• [What you need to do]: Every entry below needs to be printed again exactly, with its pictures left out.
START The records
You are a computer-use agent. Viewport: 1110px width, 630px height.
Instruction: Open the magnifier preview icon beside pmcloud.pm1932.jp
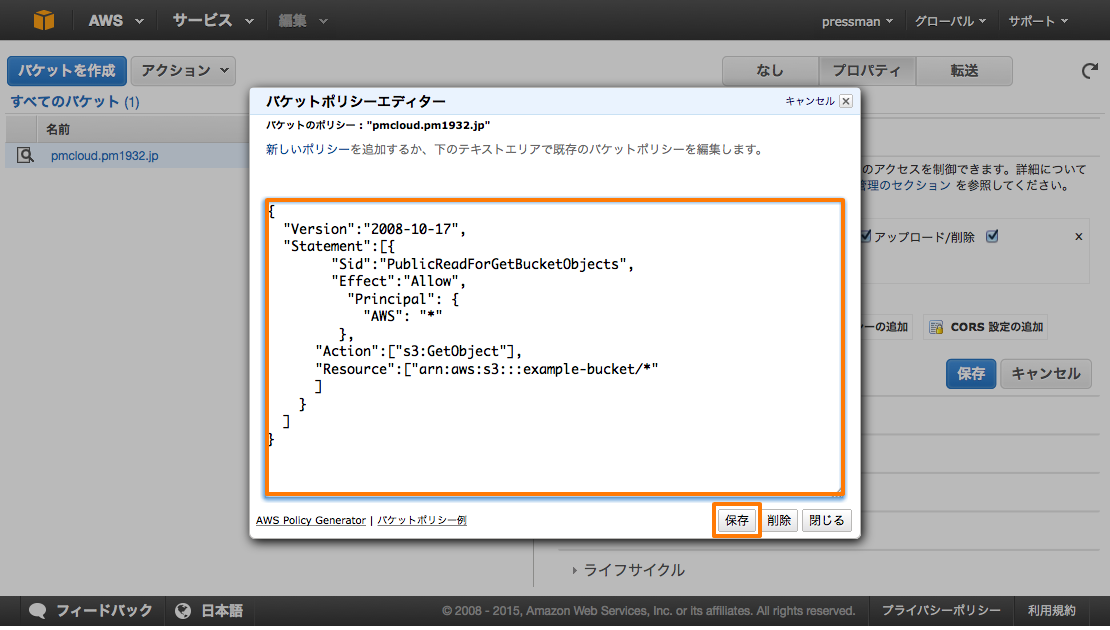23,156
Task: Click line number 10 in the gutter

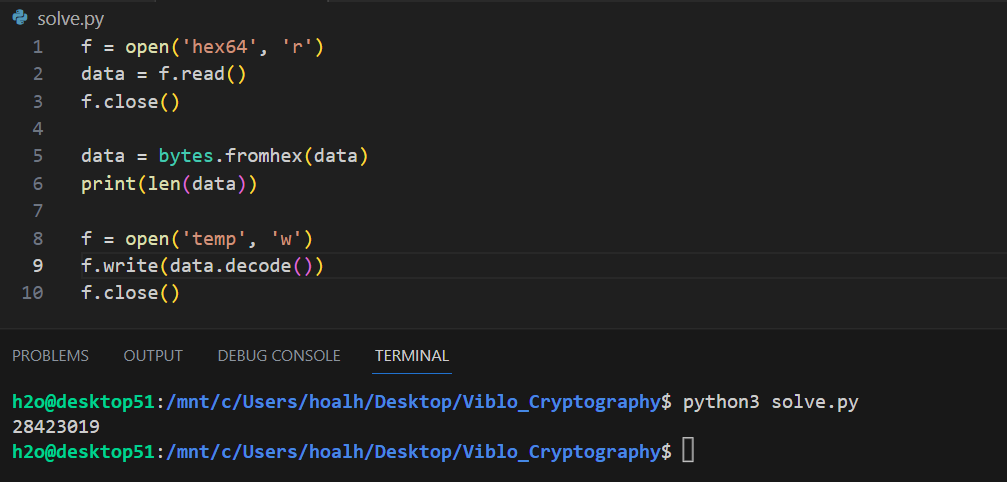Action: click(x=32, y=293)
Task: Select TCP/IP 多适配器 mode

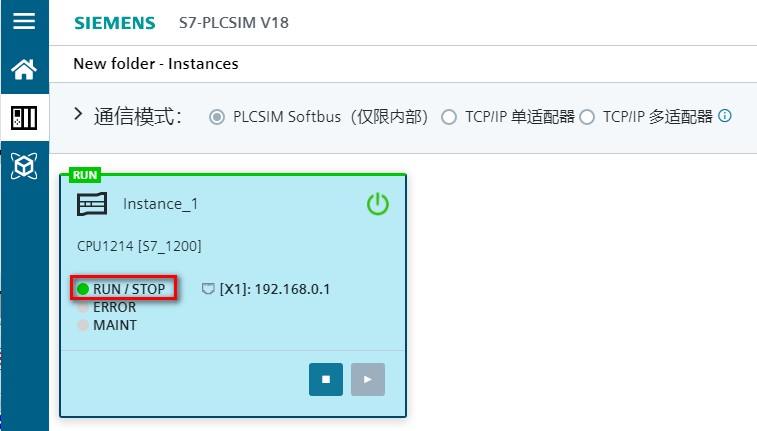Action: pyautogui.click(x=587, y=117)
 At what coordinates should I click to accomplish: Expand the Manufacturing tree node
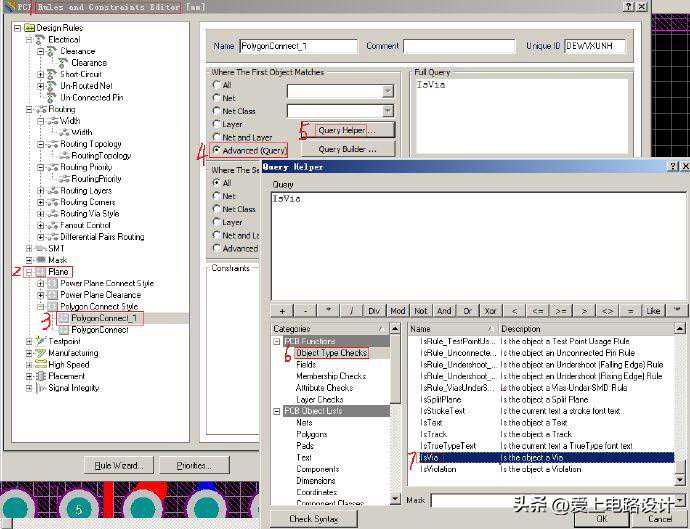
END The records
• [Solution to this exercise]:
You are a computer-use agent. Viewport: 1110px width, 630px height.
Instruction: Open the magnifier preview icon beside pmcloud.pm1932.jp
23,156
Task: Click line number 10 in the gutter

Action: click(x=32, y=293)
Task: Select TCP/IP 多适配器 mode

Action: pyautogui.click(x=587, y=117)
 At what coordinates should I click to accomplish: Expand the Manufacturing tree node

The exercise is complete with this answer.